What can we learn from 19th century canals?

Here's one reason I find the Erie Canal interesting: the 19th century history of canal building contains elements that can unsettle both the left and right of the current day. On one hand, the private sector conspicuously failed to connect the Great Lakes to the Hudson River. On the other hand, the federal government declined to do it, so it was a state project. On a third hand, New York State built most of the Erie Canal by hiring private contractors to do the building. On one hand, this state project was a huge success. On the other hand, other states that imitated it encountered a great deal of failure.

It's a complex history that doesn't lend itself to easy slogans about government or the free market. Still, people try to employ it for their political ends. Here's a piece in the WSJ by Larry Schweikart and Burton Folsom on "Obama's False History of Public Investment." The piece has this subhead: "Entrepreneurs built our roads, rails and canals far better than government did." Then when you read the article, it contains a very brief overview of canal history:
America's 19th-century canal-building mania is now largely forgotten, but it is the granddaddy of misguided infrastructure-spending tales. Steamboats, first perfected by Robert Fulton in 1807, chugged along on all major rivers before states began using funds to build canals and harbors. Congress tried to get the federal government involved by passing a massive canal and road-building bill in 1817, but President James Madison vetoed it. New York responded by building the Erie Canal—a relatively rare success story. Most state-supported canals lost money, and Pennsylvania in 1857 and Ohio in 1861 finally sold their canal systems to private owners.
In Ohio, when the canals were privatized, one newspaper editor wrote: "Everyone who observes must have learned that private enterprise will execute a work with profit, when a government would sink dollars by the thousand." 

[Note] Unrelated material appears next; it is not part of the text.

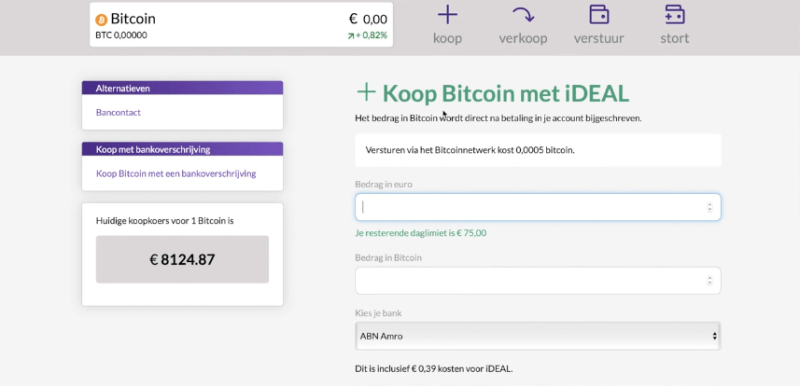
Task: Click the stepper arrows in the Bitcoin amount field
Action: pos(709,280)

Me: The above is accurate as far as it goes, but it doesn't amount to "Entrepreneurs built our ... canals far better than government did." Canal building was mostly done by government, for better and worse. The financial troubles faced by many canals other than Erie, manifested in the Panic of 1837, spurred a turning away from government infrastructure for the rest of the 19th century, such that the railroads were built by the private sector (although government helped in various ways to make this happen). In the 20th century, the pendulum swung back toward government infrastructure projects, albeit with plenty of wobbling back and forth over the decades. It's also worth pointing out that what worked well in, say, 1825 may or may not be the best model for what should be done in 2013.